Berikut adalah rincian capaian utama dari pelaksanaan BPA Fair 2026:

  • Dominasi Penjualan: Sebanyak 97 persen dari total barang sitaan berhasil terjual kepada masyarakat.
  • Total Pendapatan: Negara mengantongi dana lebih dari Rp922 miliar dari hasil penawaran tertinggi.
  • Aset Terpopuler: Motor gede Harley-Davidson menjadi barang dengan persentase kenaikan harga paling tinggi.
  • Minat Peserta: Tercatat ada 349 orang yang bersaing ketat untuk memperebutkan unit motor mewah tersebut.
  • Koleksi Selebritas: Puluhan tas mewah dan perhiasan milik Sandra Dewi habis terjual tanpa sisa.

Data di atas menunjukkan bahwa aset kendaraan dan barang gaya hidup mewah menjadi daya tarik utama bagi para kolektor. Salah satu peserta yang ikut bersaing memperebutkan moge adalah YouTuber Jejouw, meski ia akhirnya harus rela kalah penawaran.

Lelang Barang Mewah Harvey Moeis dan Sandra Dewi

Selain kendaraan bermotor, koleksi pribadi dari kasus korupsi yang menyeret Harvey Moeis dan Sandra Dewi juga menjadi pusat perhatian. Sebanyak 84 tas mewah milik sang aktris dilaporkan ludes terjual dalam pelelangan tersebut.

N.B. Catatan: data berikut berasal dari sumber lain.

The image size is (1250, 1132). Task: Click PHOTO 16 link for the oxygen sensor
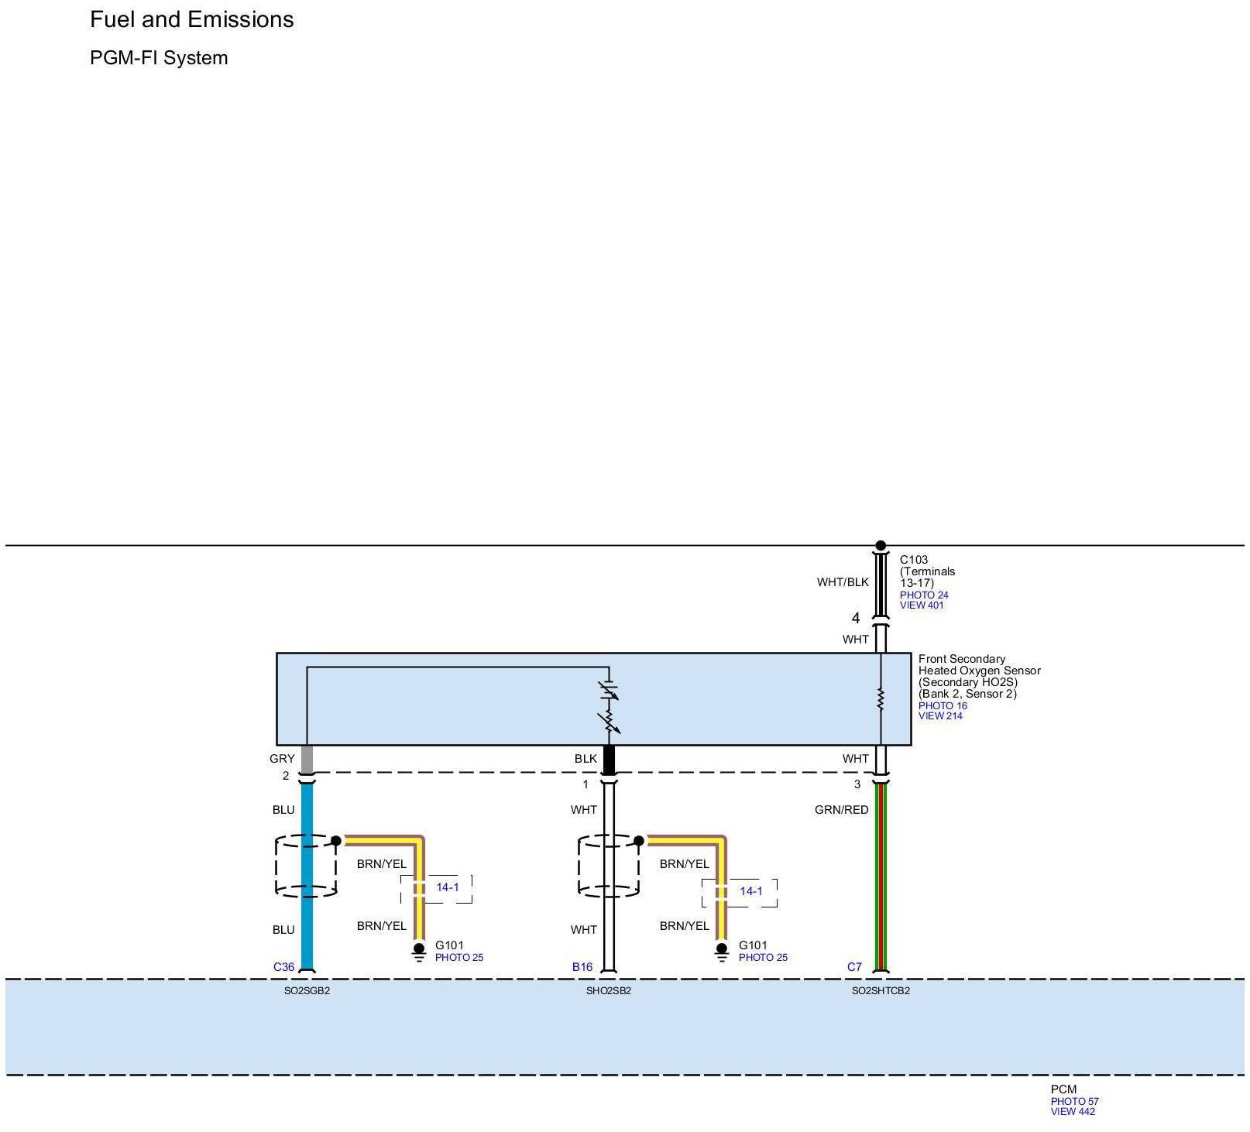(x=943, y=705)
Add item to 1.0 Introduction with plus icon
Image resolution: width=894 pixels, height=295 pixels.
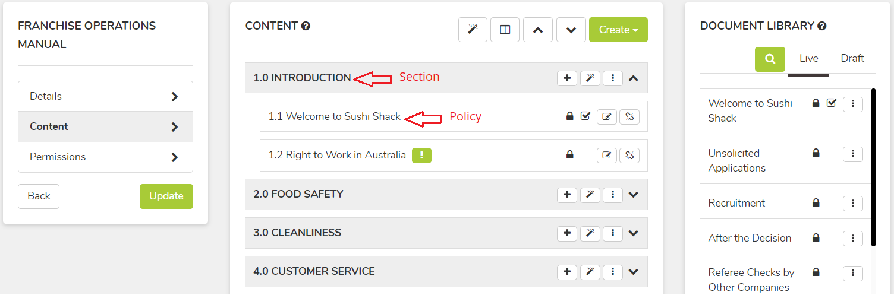click(567, 78)
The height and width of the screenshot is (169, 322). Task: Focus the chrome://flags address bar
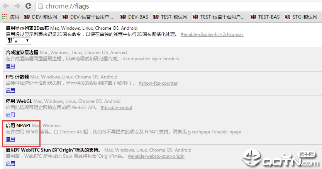tap(179, 6)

Tidak hanya tas, sekitar 30 koleksi perhiasan Sandra Dewi juga menarik minat banyak pembeli. Barang-barang ini dibanderol dengan harga beragam, mulai dari jutaan rupiah hingga paket tas seharga ratusan juta rupiah.

Ringkasan harga dan kategori barang yang dilelang dalam acara tersebut:

Kategori Barang Status Penjualan Rentang Harga / Catatan
Motor Harley-Davidson Terjual Persentase kenaikan harga mencapai 900% lebih
Tas Mewah Sandra Dewi 84 Unit Terjual Beberapa paket terjual hingga ratusan juta rupiah
Perhiasan Sandra Dewi 30 Unit Terjual Harga mulai dari jutaan hingga puluhan juta rupiah
Mobil Mewah Lainnya Sebagian Besar Terjual Aset dari terpidana korupsi Harvey Moeis

Tabel ini memberikan gambaran mengenai jenis aset yang paling banyak diminati oleh para peserta lelang selama acara berlangsung. Kesuksesan ini mendorong Kejaksaan Agung untuk mengevaluasi efektivitas pemulihan aset negara di masa depan.

Menjadi Agenda Tahunan Kejaksaan Agung

Melihat hasil yang sangat positif, Jaksa Agung telah memberikan persetujuan untuk menjadikan BPA Fair sebagai agenda rutin. Kegiatan ini akan dilaksanakan setiap tahun di luar jadwal lelang rutin yang biasa dilakukan.

Pihak penyelenggara berkomitmen untuk terus menghadirkan inovasi baru guna menarik minat masyarakat luas. Hal ini bertujuan agar aset-aset negara yang disita dapat dikelola dan dipulihkan secara maksimal melalui mekanisme lelang yang transparan.